Most people’s symptoms start in the fall and will continue into the winter months and typically make people feel moody, but the symptoms often resolve in the springtime.
Symptoms of SAD
Symptoms may start out mild and become more severe as the season progresses. Some of the signs and symptoms may include:
- Feeling listless, sad, or down most of the day, nearly every day
- Losing interest in activities you once enjoyed
- Having low energy and feeling sluggish
- Having problems with sleeping too much
- Experiencing carbohydrate cravings, overeating, and weight gain
- Having difficulty concentrating
- Feeling hopeless, worthless, or guilty
- Having thoughts of not wanting to live
If you have SAD in the fall and winter, some more specific symptoms include:
- Appetite changes, especially a craving for foods high in carbohydrates
- Weight gain
- Tiredness or low energy
If you have SAD in the spring and summer, some of those symptoms include:
- Trouble sleeping (insomnia)
- Poor appetite
- Weight loss
- Agitation or anxiety
- Increased irritability
- Your biological clock (circadian rhythm). The reduced level of sunlight in fall and winter may cause winter onset. This decrease in sunlight might disrupt your body’s internal clock and lead to feelings of depression.

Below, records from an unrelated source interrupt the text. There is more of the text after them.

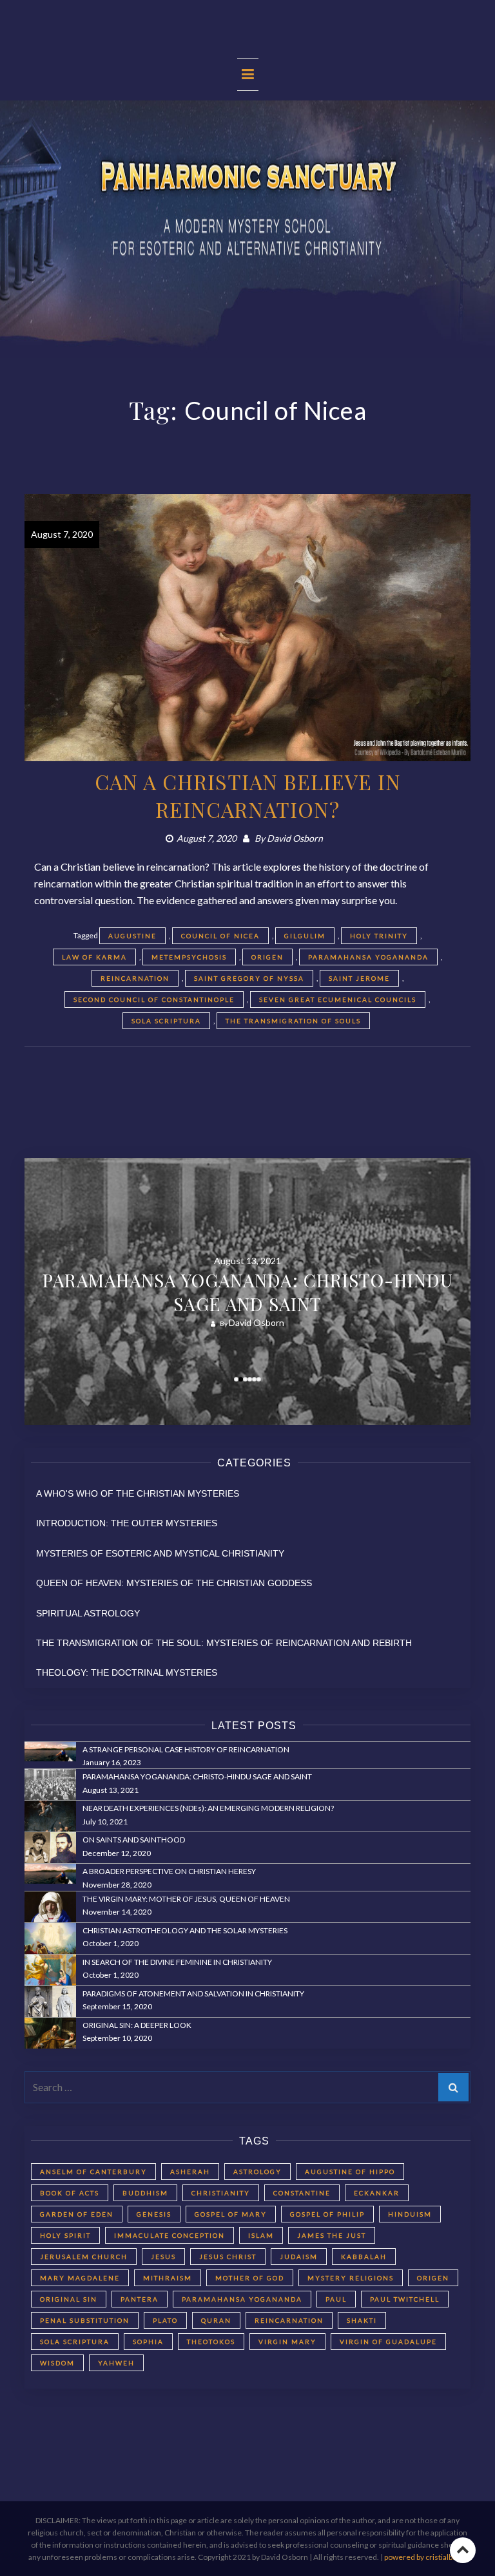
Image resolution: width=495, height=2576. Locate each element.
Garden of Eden (76, 2214)
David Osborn (295, 838)
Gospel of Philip (327, 2214)
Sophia (148, 2341)
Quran (216, 2320)
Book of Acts (69, 2193)
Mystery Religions (350, 2278)
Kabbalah (364, 2256)
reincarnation (135, 978)
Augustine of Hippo (350, 2171)
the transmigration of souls (293, 1021)
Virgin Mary (287, 2341)
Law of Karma (94, 957)
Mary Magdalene (80, 2278)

- Serotonin levels. A drop in serotonin, a brain chemical (neurotransmitter) that affects mood, might play a role. Reduced sunlight can cause a drop in serotonin which may trigger depression.

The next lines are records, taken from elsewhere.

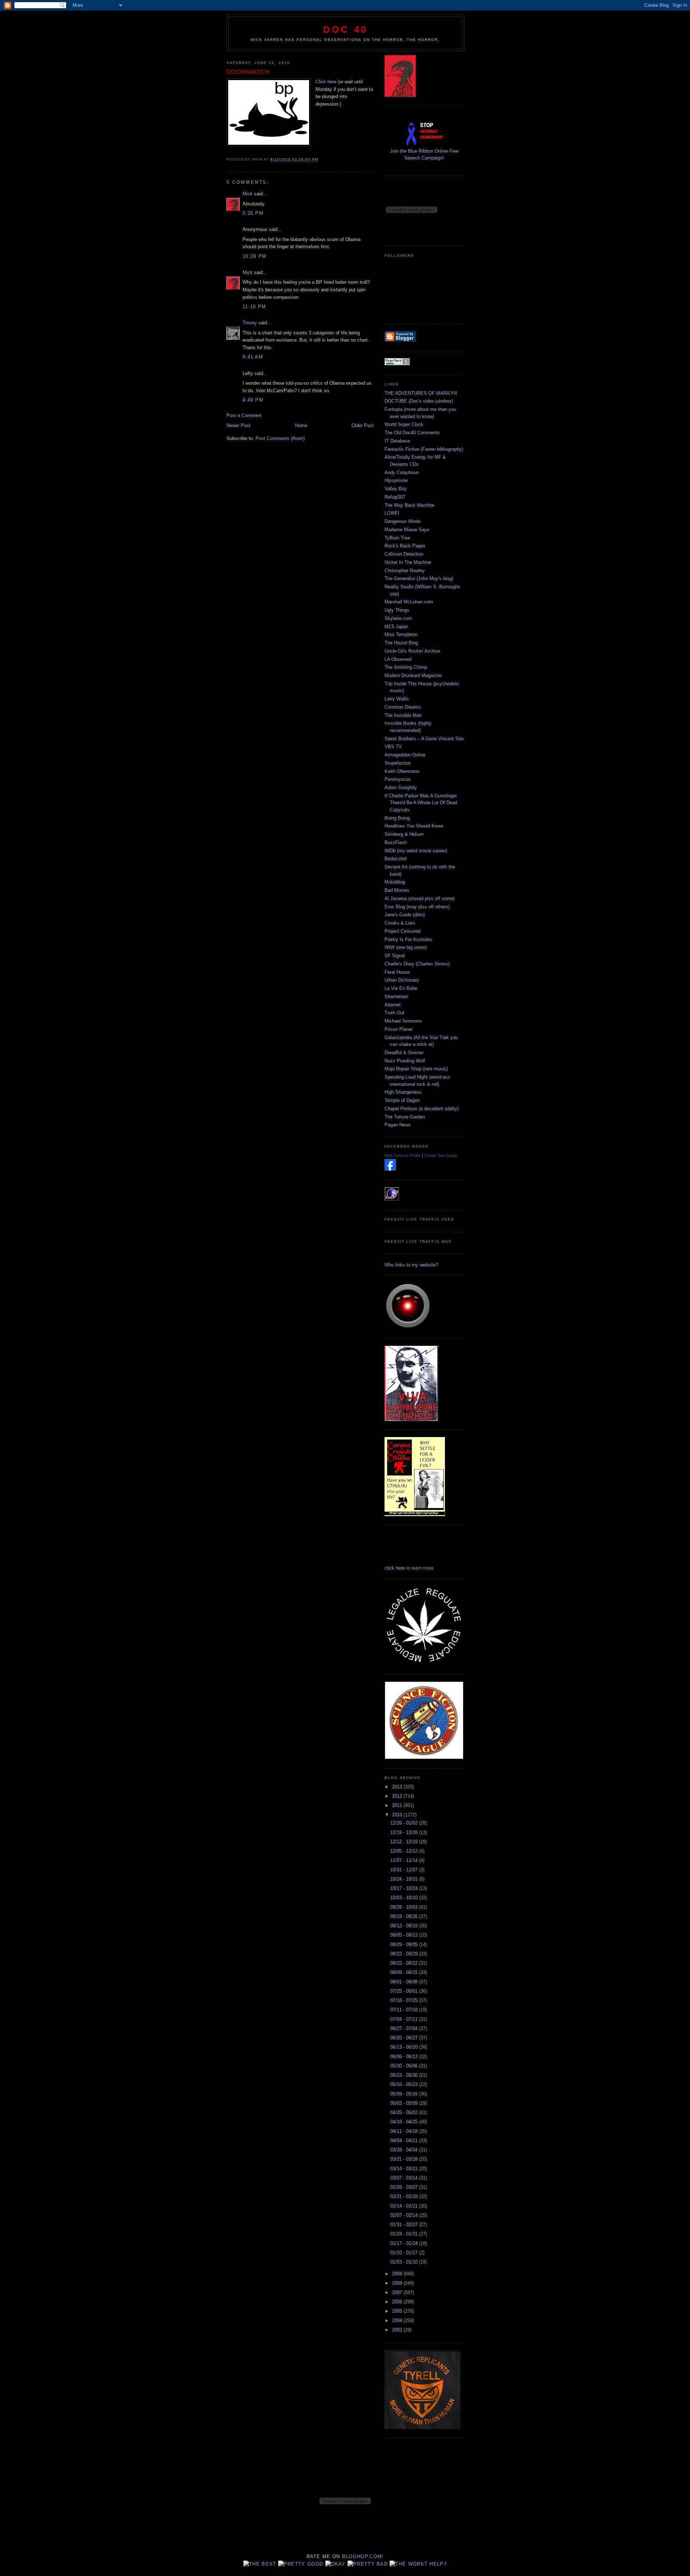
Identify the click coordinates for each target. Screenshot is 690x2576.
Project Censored (402, 931)
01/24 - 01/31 (404, 2234)
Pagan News (398, 1124)
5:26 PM (253, 213)
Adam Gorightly (401, 787)
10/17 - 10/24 (404, 1888)
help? (438, 2564)
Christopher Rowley (405, 570)
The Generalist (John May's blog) (419, 578)
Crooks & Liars (400, 923)
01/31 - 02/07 (404, 2224)
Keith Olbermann (402, 771)
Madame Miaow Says (407, 529)
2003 (398, 2329)
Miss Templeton (401, 634)
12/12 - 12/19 (404, 1841)
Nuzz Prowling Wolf (405, 1061)
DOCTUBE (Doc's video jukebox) (419, 401)
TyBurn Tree (397, 538)
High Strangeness (403, 1092)
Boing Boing (397, 818)
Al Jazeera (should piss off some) (420, 898)
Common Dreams (403, 707)
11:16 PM (254, 306)
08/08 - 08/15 (404, 1972)
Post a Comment (244, 415)
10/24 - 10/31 (404, 1879)
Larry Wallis (397, 698)
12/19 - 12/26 (404, 1832)
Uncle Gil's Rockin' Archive (412, 651)
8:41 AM (253, 357)
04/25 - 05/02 (404, 2112)
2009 (398, 2273)
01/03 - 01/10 (404, 2262)
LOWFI (392, 513)
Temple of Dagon (402, 1100)
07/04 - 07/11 (404, 2019)
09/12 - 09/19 (404, 1925)
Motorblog (395, 882)
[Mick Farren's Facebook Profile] (390, 1169)
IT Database (397, 441)
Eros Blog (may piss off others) (417, 906)
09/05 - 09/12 (404, 1935)
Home (301, 425)
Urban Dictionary (402, 980)
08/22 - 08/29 (404, 1953)
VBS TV (393, 746)
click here (395, 1568)
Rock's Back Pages (405, 545)
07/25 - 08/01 (404, 1991)
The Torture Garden (405, 1117)
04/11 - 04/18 (404, 2131)
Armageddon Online (405, 754)
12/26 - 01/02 (404, 1823)
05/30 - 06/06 (404, 2065)
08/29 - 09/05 (404, 1944)
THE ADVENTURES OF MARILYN (421, 393)
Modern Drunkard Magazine (413, 675)
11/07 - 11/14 (404, 1860)
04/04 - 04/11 (404, 2140)
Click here (326, 81)
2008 (398, 2283)
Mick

- Melatonin levels. The change in season can disrupt the balance of the body’s level of melatonin, which plays a role in sleep patterns and mood.
On Sunday, November 5 at 2:00 a.m. local time, our clocks will go back an hour and we will gain an extra hour of sleep, which is part of the twice-annual time change. This change in our sleep schedule is also a main cause of SAD.
How to Prevent
If you take steps early on to manage symptoms, you might be able to prevent them from getting worse. Treatment can help prevent complications, especially if you get diagnosed and treated before symptoms arise.
Some people find it helpful to begin treatment before the symptoms would normally start in the fall or winter and then continue treatment past the time that symptoms would stop. Other people need continuous treatment to help prevent symptoms from returning.
If you feel down for multiple days at a time and you can’t get motivated to do activities you normally enjoy, see your healthcare provider. This is important if your sleep patterns and appetite have changed, you turn to alcohol for comfort or relaxation, or you feel hopeless or think about suicide.